Your answer should be only the lines below from the one with "You are a GUI" to the one with "332x247 pixels.", repeated exactly, ends included.

*** Opening Input data ***

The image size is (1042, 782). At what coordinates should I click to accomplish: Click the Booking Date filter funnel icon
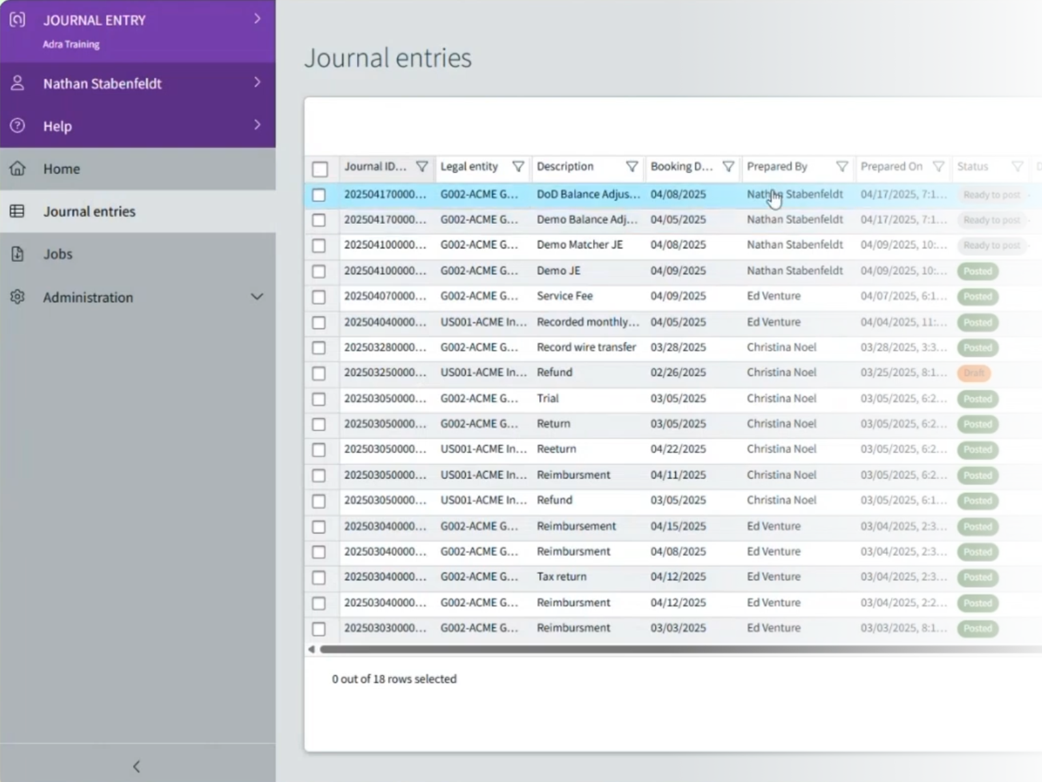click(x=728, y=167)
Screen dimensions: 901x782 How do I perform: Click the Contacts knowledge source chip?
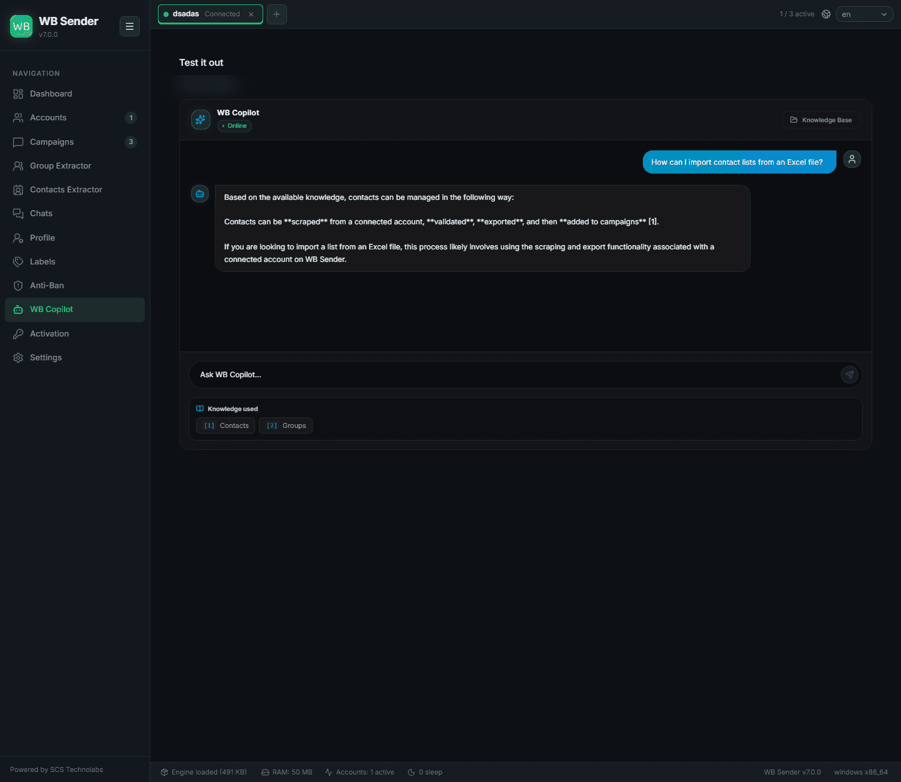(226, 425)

*** Closing Input data ***
*** Opening Input data ***

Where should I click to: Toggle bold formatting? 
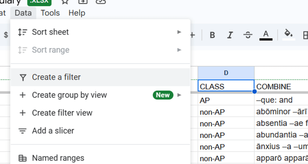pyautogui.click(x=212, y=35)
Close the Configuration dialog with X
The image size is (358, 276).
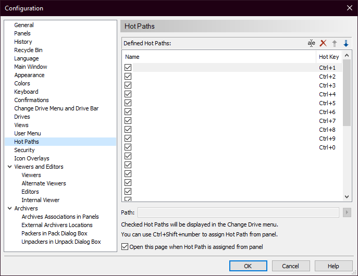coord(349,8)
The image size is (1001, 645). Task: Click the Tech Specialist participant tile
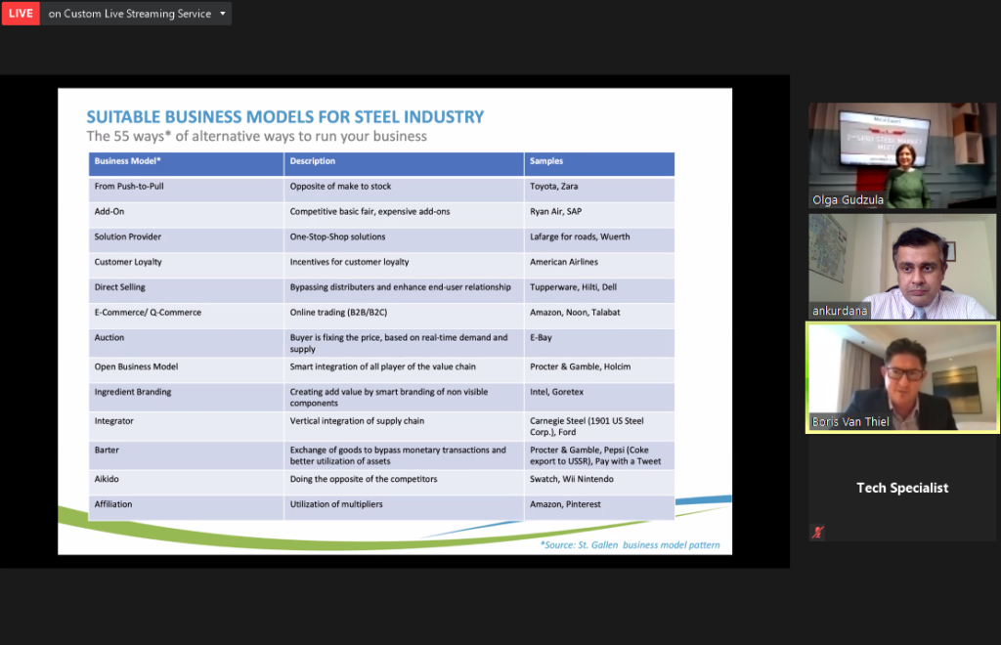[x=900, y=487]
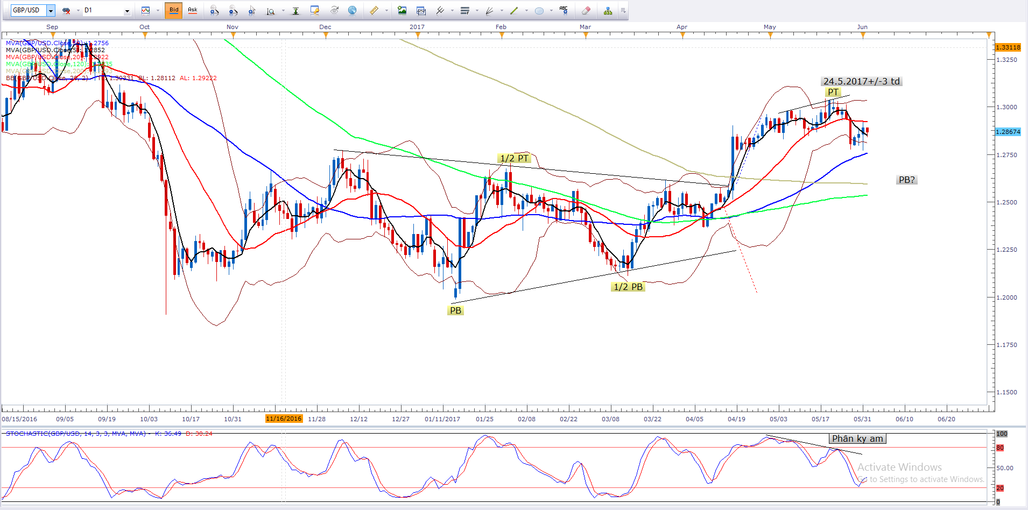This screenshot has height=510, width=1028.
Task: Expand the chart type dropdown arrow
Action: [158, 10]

*** Closing Input data ***
*** Opening Input data ***

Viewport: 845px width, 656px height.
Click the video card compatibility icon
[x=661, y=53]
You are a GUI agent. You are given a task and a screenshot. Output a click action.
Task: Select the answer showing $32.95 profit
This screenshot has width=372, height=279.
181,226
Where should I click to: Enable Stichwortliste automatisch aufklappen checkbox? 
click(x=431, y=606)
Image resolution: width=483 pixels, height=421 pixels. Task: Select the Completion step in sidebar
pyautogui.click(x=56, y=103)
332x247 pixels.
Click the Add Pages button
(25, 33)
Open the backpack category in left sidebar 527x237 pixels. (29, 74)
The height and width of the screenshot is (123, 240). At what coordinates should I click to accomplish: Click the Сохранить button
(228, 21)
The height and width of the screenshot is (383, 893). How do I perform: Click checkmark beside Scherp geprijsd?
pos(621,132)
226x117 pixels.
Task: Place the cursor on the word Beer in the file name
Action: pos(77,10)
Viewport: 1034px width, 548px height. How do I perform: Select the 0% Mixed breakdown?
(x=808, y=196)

*** Closing Input data ***

» **Final answer**:
You are a GUI agent. You are given a task and a screenshot. Output a click action.
Task: Select the answer showing $32.95 profit
This screenshot has width=372, height=279.
181,226
Where should I click to: Enable Stichwortliste automatisch aufklappen checkbox? 
click(x=431, y=606)
Image resolution: width=483 pixels, height=421 pixels. Task: Select the Completion step in sidebar
pyautogui.click(x=56, y=103)
332x247 pixels.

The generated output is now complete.